* **Description of the task**:
Transcribe only the lines of the listing below from the one holding "Where should I" through the one holding "The width and", inclusive, without any change.

* **Data for the task**:
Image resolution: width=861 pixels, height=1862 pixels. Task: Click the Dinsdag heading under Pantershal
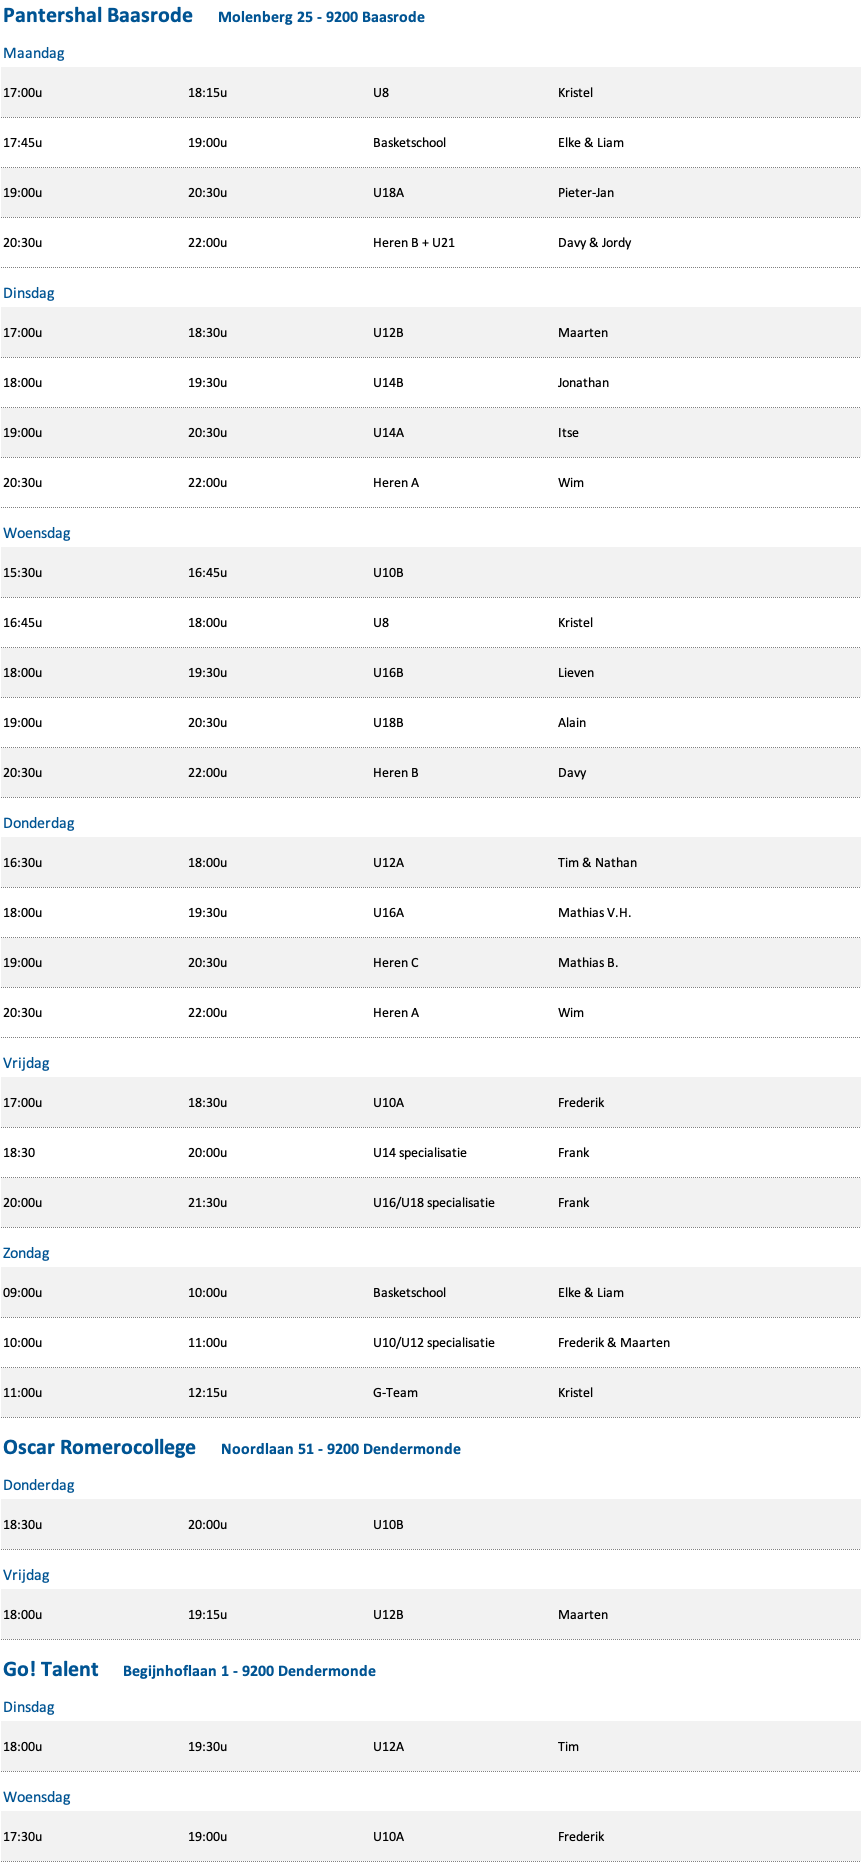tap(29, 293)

--

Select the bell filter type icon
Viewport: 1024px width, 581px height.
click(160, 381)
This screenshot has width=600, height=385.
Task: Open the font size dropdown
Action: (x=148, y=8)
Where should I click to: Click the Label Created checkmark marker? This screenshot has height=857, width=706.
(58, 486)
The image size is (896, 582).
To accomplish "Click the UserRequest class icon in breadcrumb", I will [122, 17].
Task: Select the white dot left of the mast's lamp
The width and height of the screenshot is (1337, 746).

* **Expected answer**:
Where should I click to: Click the Label Created checkmark marker? This screenshot has height=857, width=706.
(58, 486)
The image size is (896, 582).
To accomplish "Click the UserRequest class icon in breadcrumb", I will [122, 17].
Task: Select the white dot left of the mast's lamp
The width and height of the screenshot is (1337, 746).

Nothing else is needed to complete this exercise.